A calcium sensitiser used in the management of acutely decompensated congestive heart failure.
Trade name Simdax.
Routes of administration IV
Protein binding 97–98%.
Has extensive hepatic metabolism.
Elimination half-life about 1 hour and 75–80 hours for metabolites.
Excretion urine (54%), feces (44%).
Mechanism of action Edit
As a calcium sensitizer, it increases the sensitivity of the heart to calcium, thus increasing cardiac contractility without a rise in intracellular calcium.
It exerts a positive inotropic effect by increasing calcium sensitivity of myocytes by binding to cardiac troponin C in a calcium-dependent manner.

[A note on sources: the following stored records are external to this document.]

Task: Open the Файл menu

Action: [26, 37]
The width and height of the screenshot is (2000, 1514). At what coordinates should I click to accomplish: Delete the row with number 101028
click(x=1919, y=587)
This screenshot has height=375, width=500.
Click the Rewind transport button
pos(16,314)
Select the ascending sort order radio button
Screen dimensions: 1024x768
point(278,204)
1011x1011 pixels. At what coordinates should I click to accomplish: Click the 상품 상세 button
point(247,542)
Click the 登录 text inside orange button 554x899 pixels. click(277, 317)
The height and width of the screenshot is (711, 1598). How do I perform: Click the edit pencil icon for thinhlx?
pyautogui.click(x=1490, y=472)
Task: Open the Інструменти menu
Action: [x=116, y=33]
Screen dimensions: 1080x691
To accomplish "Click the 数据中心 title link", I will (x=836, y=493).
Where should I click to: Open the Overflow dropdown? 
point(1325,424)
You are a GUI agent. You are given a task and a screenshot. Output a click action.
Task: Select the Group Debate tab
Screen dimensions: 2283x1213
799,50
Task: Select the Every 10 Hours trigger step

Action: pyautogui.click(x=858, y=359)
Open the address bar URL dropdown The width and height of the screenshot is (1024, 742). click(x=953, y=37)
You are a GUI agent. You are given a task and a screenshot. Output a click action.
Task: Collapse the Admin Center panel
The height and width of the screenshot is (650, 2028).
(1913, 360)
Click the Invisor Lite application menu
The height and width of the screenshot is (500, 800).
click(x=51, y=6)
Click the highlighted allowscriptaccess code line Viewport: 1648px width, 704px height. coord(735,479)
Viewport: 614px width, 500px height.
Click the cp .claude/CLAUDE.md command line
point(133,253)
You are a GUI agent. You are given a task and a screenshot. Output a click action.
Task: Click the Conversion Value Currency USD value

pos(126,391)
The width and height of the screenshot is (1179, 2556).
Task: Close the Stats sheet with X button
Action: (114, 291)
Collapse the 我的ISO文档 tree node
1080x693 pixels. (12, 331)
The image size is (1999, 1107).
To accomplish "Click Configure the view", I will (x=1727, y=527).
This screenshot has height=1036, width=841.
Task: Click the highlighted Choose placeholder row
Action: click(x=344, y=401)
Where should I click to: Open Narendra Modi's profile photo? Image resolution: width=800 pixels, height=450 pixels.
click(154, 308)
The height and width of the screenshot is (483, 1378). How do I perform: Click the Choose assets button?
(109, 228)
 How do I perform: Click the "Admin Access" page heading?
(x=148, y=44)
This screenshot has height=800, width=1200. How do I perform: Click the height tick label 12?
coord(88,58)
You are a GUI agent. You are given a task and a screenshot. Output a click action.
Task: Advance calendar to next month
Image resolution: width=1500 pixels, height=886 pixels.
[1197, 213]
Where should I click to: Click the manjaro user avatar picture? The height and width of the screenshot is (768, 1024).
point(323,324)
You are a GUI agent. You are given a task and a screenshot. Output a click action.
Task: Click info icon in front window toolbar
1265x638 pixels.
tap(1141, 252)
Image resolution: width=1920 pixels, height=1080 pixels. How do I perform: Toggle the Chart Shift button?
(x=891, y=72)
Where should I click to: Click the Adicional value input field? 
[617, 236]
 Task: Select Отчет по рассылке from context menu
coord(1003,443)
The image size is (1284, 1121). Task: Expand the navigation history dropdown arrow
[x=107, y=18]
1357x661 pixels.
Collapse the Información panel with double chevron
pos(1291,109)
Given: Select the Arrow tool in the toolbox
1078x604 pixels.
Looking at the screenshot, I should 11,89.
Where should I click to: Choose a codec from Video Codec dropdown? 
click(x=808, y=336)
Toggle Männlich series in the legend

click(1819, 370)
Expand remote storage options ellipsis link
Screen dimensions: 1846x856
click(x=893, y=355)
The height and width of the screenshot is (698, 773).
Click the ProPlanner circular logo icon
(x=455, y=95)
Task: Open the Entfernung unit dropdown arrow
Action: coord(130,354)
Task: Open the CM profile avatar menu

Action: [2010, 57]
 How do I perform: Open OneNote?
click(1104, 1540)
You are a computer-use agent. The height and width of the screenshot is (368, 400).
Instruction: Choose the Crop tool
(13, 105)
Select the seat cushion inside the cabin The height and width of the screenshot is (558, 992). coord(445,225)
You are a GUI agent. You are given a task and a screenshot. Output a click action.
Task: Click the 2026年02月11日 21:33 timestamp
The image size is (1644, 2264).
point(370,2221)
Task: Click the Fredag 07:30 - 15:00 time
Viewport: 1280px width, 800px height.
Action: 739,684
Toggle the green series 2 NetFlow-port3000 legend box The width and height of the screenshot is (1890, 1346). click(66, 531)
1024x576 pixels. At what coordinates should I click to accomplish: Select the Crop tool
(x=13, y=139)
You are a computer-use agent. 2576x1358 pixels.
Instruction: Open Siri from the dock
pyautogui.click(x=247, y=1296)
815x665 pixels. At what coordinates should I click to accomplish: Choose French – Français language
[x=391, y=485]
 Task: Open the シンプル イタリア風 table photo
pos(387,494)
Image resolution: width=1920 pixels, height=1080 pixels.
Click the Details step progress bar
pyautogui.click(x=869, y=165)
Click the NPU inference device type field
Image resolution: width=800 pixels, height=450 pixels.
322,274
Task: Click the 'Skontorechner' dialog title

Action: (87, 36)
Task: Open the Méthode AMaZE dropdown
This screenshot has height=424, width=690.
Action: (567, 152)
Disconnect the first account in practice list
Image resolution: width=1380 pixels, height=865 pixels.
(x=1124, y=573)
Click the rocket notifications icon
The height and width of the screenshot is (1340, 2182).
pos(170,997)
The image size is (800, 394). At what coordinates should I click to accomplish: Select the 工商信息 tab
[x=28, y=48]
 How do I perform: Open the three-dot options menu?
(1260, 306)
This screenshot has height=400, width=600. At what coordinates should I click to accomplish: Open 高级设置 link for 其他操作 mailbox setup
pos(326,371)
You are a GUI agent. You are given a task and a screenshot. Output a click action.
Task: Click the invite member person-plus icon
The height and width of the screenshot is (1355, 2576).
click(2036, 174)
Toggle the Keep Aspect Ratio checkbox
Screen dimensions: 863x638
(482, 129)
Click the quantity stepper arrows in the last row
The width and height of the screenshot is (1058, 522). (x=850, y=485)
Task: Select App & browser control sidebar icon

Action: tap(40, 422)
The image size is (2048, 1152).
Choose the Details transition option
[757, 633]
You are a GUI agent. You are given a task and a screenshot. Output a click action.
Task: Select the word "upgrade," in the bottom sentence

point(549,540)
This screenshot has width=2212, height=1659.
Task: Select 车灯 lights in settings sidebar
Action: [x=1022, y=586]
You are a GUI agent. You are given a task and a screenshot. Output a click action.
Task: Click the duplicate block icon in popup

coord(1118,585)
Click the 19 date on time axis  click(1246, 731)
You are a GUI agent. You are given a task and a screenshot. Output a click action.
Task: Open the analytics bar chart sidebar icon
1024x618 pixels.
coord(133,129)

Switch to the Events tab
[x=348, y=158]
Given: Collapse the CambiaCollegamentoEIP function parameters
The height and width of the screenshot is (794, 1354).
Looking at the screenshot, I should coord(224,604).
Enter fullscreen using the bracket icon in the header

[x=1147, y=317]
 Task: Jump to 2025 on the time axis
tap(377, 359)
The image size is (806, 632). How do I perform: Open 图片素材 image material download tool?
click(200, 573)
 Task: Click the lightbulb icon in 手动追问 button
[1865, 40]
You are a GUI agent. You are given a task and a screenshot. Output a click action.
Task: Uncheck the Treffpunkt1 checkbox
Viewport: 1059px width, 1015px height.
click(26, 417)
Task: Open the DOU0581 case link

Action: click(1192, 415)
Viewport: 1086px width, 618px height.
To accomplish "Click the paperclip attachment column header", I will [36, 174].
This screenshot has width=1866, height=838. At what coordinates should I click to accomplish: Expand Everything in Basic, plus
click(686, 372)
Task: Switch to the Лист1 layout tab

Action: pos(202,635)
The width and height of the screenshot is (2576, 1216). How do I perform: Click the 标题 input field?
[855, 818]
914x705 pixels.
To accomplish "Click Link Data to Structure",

It has a vasodilatory effect, by opening adenosine triphosphate (ATP)-sensitive potassium channels in vascular smooth muscle to cause smooth muscle relaxation.
The combination of inotropic and vasodilatory actions result in an increased force of contraction, decreased preload and decreased afterload.
It opens also the mitochondrial (ATP)-sensitive potassium channels in cardiomyocytes, exerting a cardioprotective effect.
It is indicated for inotropic support in acutely-decompensated severe congestive heart failure in situations where conventional therapy is not adequate.
In the SURVIVE study, there was a reduction in plasma B-type natriuretic peptide levels, but did not significantly reduce all-cause mortality at 180 days.
It is superior to dobutamine for treating patients with a history of CHF or those on beta-blocker therapy when they are hospitalized with acute decompensations.
Its use is contraindicated in patients with moderate-to-severe kidney impairment, severe liver impairment, severe ventricular filling or outflow obstruction, very low blood pressure and fast heart rate, and/or history of the abnormal heart rhythm torsades de pointes.
Adverse effects: headache, hypotension, arrhythmias, myocardial ischemia, hypokalaemia and/or nausea.
It is marketed as a 2.5 mg/mL concentrated solution for IV infusion, that is diluted with glucose 5% solution before infusion.